Opdracht
Orden de vermeldingen vanaf de regel met "The image size is (1500, 758)." tot en met de regel met "(x=656, y=41)" als een csv met twee kolommen, opdracht en antwoord, met één rij per vermelding: de tekst in opdracht en het antwoord in antwoord. Zet elk veld tussen aanhalingstekens en vervang regeleinden door spaties.

Aangeleverde gegevens
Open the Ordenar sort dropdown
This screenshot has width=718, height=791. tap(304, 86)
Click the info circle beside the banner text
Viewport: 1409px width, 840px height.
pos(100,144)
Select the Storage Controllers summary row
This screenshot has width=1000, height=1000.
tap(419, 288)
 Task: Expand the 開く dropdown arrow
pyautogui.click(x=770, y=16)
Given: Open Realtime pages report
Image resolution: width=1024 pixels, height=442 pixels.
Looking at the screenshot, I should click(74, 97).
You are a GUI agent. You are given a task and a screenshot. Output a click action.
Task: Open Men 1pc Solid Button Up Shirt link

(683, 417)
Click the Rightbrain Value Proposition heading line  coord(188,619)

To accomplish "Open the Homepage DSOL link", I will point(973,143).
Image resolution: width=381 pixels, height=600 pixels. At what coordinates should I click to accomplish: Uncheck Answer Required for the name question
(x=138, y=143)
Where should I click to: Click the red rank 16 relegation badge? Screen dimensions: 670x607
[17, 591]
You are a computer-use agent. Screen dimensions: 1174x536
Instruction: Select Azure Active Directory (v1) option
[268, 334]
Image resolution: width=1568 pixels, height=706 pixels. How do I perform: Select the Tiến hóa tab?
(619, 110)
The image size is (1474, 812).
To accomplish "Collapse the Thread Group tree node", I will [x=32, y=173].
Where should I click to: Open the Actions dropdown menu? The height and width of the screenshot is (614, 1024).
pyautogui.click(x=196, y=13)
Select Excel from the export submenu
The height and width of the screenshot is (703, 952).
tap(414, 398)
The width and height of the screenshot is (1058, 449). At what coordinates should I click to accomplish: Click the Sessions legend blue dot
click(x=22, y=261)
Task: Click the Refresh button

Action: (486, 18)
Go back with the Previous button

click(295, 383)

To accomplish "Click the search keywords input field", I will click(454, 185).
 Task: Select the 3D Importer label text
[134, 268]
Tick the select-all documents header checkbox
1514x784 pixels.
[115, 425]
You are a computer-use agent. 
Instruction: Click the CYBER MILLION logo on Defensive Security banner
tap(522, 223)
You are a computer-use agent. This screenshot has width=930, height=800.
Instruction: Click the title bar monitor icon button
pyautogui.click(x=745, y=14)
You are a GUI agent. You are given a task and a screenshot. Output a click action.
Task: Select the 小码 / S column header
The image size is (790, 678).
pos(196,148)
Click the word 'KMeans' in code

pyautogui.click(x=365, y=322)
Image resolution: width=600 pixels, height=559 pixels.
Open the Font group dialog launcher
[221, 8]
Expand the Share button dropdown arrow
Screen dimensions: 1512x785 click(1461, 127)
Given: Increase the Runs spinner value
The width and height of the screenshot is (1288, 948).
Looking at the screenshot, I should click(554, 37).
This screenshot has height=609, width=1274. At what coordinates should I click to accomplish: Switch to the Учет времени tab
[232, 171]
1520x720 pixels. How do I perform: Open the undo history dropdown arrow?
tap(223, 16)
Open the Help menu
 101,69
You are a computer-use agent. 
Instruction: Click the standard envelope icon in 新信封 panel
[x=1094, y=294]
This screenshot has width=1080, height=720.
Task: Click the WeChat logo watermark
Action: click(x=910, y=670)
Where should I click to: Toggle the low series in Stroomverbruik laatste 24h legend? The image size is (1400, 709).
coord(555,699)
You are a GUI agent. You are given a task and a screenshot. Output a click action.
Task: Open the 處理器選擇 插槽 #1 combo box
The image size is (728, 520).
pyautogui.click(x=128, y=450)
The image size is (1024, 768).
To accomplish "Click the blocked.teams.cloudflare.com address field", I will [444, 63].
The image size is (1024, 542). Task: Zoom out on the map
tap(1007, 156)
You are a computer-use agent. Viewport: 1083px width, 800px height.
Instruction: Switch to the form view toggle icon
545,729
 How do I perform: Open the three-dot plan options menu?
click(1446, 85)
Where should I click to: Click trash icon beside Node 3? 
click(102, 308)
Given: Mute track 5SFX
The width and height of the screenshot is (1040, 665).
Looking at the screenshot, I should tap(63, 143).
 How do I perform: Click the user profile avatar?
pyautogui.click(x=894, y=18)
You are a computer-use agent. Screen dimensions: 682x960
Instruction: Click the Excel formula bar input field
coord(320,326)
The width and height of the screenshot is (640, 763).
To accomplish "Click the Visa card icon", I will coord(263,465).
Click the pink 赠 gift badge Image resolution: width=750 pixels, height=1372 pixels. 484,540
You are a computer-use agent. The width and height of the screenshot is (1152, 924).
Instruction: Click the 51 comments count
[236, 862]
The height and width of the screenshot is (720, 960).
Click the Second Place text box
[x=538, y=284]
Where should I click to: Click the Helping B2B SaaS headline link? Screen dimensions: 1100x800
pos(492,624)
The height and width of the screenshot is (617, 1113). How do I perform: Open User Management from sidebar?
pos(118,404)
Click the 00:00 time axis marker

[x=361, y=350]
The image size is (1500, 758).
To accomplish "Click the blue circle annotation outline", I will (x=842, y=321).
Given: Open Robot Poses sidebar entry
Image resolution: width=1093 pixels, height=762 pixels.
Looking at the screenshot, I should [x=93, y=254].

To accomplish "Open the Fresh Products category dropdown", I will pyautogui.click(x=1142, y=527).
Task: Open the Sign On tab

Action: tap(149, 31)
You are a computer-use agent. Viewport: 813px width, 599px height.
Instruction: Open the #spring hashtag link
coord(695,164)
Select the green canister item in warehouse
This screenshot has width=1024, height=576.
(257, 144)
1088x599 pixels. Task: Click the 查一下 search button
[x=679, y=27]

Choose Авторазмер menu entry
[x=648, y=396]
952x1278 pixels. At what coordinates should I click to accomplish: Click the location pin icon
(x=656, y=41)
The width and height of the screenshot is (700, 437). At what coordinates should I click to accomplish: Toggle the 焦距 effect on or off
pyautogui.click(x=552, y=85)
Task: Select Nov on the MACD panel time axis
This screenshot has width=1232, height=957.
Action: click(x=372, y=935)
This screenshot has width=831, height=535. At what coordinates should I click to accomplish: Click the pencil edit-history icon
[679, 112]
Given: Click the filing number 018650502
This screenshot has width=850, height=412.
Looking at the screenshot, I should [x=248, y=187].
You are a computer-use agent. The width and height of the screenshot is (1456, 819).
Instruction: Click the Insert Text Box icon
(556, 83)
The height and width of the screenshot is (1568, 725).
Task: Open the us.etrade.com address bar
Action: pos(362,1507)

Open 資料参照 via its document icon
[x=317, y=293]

Uitwerking
opdracht,antwoord
"The image size is (1500, 758). To accomplish ""Click the blue circle annotation outline"",","I will (x=842, y=321)."
"Given: Open Robot Poses sidebar entry Image resolution: width=1093 pixels, height=762 pixels.","Looking at the screenshot, I should [x=93, y=254]."
"To accomplish ""Open the Fresh Products category dropdown"",","I will pyautogui.click(x=1142, y=527)."
"Task: Open the Sign On tab","Action: tap(149, 31)"
"You are a computer-use agent. Viewport: 813px width, 599px height. Instruction: Open the #spring hashtag link","coord(695,164)"
"Select the green canister item in warehouse This screenshot has width=1024, height=576.","(257, 144)"
"1088x599 pixels. Task: Click the 查一下 search button","[x=679, y=27]"
"Choose Авторазмер menu entry","[x=648, y=396]"
"952x1278 pixels. At what coordinates should I click to accomplish: Click the location pin icon","(x=656, y=41)"